Because the GTPase in opto-RhoA lacks a (“CAAX”) prenylation site,[40-41] it is less likely to be activated by the external stimuli that activate the endogenous cellular RhoA residing at the membrane, and thus, the occlusion of the C-terminus of RhoA GTPase in opto-RhoA also enhances its orthogonality to the endogenous GTPase. In addition, opto-RhoA lacks a GDI (guanosine nucleotide dissociation inhibitor) binding site because of the disrupted prenlyation, thus preventing the overexpressed opto-RhoA from destabilizing the endogenous pool of Rho-family GTPases by otherwise outcompeting it for regulatory interactions with the chaperone GDI. These features are useful for leaving the basal cytoskeletal physiology intact when opto-RhoA is inactive in its dark-adapted state.

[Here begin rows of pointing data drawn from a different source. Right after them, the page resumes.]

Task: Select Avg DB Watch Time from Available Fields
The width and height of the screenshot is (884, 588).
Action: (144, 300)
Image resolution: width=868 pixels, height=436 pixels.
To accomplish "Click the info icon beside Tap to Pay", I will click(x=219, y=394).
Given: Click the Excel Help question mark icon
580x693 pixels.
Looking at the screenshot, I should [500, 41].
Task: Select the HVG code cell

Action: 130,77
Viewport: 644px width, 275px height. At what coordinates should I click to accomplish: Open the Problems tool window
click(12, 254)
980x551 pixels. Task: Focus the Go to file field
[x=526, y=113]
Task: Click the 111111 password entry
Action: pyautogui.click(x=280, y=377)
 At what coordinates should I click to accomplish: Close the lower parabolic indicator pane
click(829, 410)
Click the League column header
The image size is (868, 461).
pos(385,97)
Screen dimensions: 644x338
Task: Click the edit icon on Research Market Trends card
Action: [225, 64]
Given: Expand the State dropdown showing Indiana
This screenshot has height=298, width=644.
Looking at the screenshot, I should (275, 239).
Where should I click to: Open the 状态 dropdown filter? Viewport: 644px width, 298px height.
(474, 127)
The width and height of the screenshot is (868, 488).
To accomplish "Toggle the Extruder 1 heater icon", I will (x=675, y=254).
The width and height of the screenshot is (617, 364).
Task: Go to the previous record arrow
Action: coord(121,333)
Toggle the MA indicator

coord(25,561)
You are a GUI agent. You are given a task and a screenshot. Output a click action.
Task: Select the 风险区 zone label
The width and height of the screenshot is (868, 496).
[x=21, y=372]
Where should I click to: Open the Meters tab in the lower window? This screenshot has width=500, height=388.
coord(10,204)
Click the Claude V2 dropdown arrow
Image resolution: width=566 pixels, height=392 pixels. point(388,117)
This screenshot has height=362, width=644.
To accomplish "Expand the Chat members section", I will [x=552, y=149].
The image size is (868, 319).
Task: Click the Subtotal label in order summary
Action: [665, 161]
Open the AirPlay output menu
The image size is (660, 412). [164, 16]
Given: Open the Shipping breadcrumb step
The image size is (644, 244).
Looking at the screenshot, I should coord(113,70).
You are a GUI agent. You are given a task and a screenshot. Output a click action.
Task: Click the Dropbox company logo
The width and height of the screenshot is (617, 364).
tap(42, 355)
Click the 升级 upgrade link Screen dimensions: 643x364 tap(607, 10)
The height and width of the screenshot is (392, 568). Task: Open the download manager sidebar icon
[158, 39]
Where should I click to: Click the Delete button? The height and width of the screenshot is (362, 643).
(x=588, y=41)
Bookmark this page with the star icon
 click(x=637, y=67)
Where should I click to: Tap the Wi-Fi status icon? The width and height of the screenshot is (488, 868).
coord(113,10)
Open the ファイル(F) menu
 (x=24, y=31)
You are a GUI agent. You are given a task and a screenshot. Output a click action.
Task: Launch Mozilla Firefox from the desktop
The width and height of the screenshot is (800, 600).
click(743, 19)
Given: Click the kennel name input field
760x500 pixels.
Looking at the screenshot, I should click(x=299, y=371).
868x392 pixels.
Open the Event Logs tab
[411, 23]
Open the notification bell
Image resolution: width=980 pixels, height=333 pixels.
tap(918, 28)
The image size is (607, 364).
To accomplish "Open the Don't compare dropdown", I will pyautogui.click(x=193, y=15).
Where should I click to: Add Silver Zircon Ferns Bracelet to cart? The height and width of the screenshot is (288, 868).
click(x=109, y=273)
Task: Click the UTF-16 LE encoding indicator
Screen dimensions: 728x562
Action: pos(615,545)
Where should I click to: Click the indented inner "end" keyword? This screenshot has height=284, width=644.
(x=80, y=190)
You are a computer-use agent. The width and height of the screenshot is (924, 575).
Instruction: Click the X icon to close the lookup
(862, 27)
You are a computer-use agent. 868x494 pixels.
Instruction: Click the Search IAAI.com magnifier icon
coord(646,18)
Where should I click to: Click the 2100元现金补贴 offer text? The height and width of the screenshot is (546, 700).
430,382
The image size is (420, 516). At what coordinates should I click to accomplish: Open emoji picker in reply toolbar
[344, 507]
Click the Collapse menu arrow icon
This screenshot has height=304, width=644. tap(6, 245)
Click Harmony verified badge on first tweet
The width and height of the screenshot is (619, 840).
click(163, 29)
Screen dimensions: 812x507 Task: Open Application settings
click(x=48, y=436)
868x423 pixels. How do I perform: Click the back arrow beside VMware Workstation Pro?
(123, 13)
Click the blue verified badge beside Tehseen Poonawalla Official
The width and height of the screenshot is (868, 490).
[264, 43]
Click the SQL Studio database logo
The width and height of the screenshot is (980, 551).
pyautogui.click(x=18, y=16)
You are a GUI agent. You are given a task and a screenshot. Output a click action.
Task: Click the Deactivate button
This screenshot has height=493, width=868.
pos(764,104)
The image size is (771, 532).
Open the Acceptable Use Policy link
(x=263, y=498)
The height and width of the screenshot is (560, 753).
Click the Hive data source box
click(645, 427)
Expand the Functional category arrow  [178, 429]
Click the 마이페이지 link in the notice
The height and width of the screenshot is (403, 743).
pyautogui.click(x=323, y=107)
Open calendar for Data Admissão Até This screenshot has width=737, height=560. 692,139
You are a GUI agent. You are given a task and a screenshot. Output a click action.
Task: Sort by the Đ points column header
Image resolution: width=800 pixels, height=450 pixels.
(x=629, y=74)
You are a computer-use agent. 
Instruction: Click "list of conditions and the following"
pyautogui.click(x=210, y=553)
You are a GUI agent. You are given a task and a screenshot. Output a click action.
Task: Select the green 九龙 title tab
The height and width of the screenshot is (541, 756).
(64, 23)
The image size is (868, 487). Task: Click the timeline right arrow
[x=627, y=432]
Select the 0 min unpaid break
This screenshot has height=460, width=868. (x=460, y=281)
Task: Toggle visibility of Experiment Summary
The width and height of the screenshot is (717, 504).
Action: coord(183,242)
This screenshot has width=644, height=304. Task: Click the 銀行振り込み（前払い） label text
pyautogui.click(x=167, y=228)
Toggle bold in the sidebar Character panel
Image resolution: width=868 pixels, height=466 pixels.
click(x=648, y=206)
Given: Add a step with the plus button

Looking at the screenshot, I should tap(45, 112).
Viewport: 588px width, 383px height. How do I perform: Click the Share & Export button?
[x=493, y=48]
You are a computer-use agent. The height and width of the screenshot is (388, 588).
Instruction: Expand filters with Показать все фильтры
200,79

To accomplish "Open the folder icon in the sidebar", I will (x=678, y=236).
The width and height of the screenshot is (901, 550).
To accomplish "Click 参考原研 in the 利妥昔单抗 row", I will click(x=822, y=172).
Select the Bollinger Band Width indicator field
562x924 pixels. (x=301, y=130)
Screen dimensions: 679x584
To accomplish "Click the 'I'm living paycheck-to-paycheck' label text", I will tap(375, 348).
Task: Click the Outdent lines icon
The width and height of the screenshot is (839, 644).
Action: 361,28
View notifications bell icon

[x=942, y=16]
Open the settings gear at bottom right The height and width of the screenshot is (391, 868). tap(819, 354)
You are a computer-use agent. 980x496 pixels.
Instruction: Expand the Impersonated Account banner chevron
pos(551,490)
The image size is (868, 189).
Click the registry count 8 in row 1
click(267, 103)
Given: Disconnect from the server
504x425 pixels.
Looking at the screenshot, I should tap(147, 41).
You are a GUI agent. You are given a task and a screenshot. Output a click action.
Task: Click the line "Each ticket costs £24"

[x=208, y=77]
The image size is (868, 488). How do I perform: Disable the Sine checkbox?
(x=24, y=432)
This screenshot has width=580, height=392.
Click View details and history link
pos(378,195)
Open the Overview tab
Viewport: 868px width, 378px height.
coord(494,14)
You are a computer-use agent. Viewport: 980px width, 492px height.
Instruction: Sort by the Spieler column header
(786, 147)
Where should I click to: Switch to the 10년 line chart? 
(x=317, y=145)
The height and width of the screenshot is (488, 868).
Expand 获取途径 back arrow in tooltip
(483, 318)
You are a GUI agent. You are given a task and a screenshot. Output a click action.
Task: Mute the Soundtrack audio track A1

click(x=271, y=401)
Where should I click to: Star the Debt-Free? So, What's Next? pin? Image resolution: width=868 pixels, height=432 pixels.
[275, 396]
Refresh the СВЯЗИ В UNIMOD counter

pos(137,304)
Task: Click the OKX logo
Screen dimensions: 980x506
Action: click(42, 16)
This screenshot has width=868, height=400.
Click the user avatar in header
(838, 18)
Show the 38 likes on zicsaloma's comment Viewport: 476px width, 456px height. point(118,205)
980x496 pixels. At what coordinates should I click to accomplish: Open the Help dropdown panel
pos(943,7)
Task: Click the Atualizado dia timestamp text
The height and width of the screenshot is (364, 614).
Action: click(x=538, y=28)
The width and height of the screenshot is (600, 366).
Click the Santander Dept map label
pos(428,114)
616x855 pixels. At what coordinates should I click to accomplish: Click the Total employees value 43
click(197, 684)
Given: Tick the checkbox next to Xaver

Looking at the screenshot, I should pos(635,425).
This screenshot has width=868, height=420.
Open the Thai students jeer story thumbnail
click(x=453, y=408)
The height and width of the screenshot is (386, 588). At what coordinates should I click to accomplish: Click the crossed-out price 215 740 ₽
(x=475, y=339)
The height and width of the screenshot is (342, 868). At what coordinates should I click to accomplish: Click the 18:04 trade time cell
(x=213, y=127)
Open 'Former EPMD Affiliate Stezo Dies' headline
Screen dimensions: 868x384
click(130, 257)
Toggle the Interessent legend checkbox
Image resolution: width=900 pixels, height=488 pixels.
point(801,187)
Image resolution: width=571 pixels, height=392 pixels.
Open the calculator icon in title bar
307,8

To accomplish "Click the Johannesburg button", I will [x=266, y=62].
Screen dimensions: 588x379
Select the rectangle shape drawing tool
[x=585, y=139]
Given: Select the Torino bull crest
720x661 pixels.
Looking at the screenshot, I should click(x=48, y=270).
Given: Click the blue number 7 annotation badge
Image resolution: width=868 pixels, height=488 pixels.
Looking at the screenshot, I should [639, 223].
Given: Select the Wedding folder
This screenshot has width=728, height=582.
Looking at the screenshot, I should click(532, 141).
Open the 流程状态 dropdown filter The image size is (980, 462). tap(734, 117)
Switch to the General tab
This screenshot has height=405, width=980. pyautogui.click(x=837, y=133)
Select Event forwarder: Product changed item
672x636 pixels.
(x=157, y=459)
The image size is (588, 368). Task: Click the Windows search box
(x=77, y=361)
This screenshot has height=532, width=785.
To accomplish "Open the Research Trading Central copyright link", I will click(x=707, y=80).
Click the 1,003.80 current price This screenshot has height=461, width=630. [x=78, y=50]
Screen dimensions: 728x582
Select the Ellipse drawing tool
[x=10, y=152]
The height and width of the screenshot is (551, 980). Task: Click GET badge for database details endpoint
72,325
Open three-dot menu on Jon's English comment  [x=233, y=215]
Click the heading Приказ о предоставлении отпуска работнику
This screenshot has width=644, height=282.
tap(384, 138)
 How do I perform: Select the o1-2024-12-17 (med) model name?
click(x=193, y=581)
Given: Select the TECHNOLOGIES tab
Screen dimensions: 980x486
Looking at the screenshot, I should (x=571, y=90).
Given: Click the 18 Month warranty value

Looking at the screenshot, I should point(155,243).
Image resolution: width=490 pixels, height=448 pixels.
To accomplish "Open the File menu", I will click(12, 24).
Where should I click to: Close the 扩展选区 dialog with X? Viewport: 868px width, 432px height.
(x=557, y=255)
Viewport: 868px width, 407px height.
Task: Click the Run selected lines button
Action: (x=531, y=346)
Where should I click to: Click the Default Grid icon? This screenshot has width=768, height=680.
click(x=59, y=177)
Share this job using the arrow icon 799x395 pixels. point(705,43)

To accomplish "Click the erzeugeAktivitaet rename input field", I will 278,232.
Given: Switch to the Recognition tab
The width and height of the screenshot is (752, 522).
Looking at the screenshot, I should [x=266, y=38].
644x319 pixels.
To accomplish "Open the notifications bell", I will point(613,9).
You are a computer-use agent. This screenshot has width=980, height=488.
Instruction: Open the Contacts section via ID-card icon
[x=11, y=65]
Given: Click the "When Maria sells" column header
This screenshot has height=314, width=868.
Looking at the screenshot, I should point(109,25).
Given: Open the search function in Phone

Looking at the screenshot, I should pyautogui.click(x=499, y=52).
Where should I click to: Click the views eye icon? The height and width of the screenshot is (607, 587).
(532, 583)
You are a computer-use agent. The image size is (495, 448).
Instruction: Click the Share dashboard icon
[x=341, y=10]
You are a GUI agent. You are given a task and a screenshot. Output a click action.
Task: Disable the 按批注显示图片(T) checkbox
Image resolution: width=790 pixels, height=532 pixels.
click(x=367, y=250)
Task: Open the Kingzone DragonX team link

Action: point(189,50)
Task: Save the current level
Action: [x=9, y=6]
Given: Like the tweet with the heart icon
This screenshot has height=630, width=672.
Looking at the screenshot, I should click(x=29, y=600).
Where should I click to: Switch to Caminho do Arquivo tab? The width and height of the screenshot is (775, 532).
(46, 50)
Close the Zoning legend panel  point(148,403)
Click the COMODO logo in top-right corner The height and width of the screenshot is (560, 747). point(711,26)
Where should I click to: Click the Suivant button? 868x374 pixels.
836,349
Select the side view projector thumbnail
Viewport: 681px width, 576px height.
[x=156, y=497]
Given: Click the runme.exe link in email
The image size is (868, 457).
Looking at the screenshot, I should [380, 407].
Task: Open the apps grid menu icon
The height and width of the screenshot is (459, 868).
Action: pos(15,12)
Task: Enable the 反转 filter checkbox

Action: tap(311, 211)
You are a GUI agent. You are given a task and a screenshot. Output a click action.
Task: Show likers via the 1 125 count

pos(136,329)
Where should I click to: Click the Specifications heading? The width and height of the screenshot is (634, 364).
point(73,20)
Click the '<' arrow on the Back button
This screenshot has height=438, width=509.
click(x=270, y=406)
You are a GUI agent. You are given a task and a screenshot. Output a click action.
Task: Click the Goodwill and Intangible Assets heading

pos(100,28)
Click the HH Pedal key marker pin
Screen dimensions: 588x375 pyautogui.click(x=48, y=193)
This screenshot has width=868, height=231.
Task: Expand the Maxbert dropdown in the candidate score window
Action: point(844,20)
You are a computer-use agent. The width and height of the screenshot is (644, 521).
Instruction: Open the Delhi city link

Opto-RhoA and opto-RhoGEF exhibit rapid membrane association kinetics (τon ~ 1 sec) that ensures their spatiotemporal precision through fast induction of RhoA signaling and limited cytosolic diffusion during membrane recruitment. The signaling inactivation is more likely governed by RhoA signaling dynamics than the much faster membrane dissociation kinetics of BcLOV4, given that opto-RhoA accumulation is observable in DMD-patterned illumination fields, even well after the BcLOV4 membrane interaction period is complete. Such gradual accumulation of activated Rho-family GTPase is also observed with a heterodimerizing optogenetic Cdc42 created by others.[42-43] However, this accumulation is not as readily observed in control cells treated with GEF- and ROCK inhibitors, or in BcLOV4-mCherry controls, which suggests that the persistence originates from interactions amongst activated RhoA/actomyosin signaling complexes,[44-45] as opposed to homo-oligomerization into large photobodies, unlike the clustering mechanism of Cry2-RhoA we previously created.[18]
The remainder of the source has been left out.